I don't think it's fair to say their method is a one-style fits all philosophy. They definitely have a preferred style for pitchers - strong fastball control, change up, and one strong off speed offering - and that's what they target in the draft, but I don't think they limit their prospects or take away things they do well if they happen to find someone who does other things. They aren't grabbing all the pegs and then jamming square ones into their round hole. They are instead focusing on adding round pegs.
Offensively, I don't think there is anything resembling the approach that we see with the pitching. I don't see any real consistent focus in the draft for a certain type of hitter.
Whatever they've been doing over the years developmentally certainly hasn't been successful. But it's hard to pinpoint at exactly which point in the process have things broken down and assign blame. Is it scouting? Is it development? Is it bad luck? Is it physical training and keeping guys healthy? Is it just on the players themselves for not developing?
You saw this with Joe Jordan. He loved to draft speedy 4th OF types, hoping they could develop into everyday players. Think Hoes, Avery, etc (I used to have a list of like 10 guys whose names escape me now).
With pitchers, what you described is basically what any team looks for in a starting pitcher. Changeup to get opposite handed hitters out, breaking ball to get same handed hitters out.
The O's don't seem to have a philosophy to me as much as a team like the Twins used to. They only really targeted plus control guys with 4+ pitches (Perkins, Blackburn, Baker, etc)
The Orioles like two types of pitchers it seems. Sinkerballers and power arms. Harvey, Gausman, Bundy all fall into the power arm group. Mike Wright, E-Rod, Zach Britton are groundball types.

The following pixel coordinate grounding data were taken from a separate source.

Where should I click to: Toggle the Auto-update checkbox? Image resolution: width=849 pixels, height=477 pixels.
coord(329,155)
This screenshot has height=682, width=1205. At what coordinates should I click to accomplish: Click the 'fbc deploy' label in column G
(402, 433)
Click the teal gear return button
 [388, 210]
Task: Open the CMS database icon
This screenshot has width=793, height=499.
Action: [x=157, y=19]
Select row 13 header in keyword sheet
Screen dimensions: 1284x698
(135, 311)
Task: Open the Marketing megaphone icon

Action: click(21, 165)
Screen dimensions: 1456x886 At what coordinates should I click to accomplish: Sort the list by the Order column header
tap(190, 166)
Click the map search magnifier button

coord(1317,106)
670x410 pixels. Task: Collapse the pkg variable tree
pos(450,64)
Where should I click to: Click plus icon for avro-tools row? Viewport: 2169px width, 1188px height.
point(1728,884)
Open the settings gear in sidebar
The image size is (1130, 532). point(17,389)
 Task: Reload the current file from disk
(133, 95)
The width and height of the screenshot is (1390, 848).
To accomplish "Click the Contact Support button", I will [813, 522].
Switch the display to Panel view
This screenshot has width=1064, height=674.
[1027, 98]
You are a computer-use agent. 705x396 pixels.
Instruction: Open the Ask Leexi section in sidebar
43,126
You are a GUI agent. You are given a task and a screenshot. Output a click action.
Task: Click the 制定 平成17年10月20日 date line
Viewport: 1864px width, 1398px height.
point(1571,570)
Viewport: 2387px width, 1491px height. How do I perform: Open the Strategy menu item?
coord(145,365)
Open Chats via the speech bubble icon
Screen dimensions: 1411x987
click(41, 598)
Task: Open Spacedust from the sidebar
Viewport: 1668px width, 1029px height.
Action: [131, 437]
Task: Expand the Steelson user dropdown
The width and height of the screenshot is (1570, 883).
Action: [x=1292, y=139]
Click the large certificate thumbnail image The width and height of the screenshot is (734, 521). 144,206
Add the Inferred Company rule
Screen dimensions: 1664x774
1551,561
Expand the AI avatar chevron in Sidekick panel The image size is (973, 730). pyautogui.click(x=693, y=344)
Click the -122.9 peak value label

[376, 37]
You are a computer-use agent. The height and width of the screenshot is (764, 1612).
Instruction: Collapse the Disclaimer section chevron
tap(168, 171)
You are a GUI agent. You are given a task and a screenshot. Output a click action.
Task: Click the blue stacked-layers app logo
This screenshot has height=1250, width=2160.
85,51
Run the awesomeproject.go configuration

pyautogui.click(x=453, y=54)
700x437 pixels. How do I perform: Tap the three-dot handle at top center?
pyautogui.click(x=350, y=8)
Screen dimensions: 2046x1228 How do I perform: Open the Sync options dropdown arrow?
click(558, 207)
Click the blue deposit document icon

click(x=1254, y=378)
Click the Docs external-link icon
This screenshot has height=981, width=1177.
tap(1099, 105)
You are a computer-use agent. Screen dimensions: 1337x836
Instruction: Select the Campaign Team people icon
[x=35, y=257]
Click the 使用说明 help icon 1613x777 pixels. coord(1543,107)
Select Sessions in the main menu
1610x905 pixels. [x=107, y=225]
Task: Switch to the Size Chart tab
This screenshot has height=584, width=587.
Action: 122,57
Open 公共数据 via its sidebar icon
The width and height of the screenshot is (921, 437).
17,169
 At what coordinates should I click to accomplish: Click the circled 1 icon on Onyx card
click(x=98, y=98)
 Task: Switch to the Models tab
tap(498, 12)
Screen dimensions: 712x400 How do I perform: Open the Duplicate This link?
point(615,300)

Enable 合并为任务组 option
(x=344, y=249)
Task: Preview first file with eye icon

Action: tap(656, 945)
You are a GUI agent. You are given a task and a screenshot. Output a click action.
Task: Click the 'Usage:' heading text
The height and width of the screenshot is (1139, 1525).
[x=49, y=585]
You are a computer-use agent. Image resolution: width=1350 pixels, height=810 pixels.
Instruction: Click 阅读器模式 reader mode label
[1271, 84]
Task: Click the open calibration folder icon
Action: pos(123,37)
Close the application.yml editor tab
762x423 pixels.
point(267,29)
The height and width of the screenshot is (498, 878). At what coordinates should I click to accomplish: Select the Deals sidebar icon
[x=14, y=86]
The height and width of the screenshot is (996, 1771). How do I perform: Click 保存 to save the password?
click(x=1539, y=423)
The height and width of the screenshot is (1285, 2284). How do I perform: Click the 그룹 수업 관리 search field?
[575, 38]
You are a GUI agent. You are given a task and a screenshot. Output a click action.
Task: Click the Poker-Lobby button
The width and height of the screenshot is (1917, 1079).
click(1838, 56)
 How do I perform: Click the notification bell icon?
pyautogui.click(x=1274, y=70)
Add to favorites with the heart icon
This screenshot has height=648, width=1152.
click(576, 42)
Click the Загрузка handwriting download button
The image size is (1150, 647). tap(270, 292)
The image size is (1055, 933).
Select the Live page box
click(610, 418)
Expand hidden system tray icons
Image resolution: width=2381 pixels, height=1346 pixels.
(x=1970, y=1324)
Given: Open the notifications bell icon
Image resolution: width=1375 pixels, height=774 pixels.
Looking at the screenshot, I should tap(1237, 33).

There's a difference between having a system for evaluation and promotion and instruction. The Cardinals, Rays, Rangers, etc. all have systems for evaluation & promotion where they evaluate players based on criteria drawn up at the beginning of a season or call up. This gives the player and org. specific goals to achieve before moving players around. This creates better communication, and means all players/coaches are on the same page.
The Rays (and other teams, like the O's) have instructional systems where they decide what type of instruction a player will get, regardless of who they are. There are obviously exceptions, but there are general guidelines. For the O's its biomechanical analysis, tweaking their mechanics to fit within predetermined norms based on that, and no cutters it seems.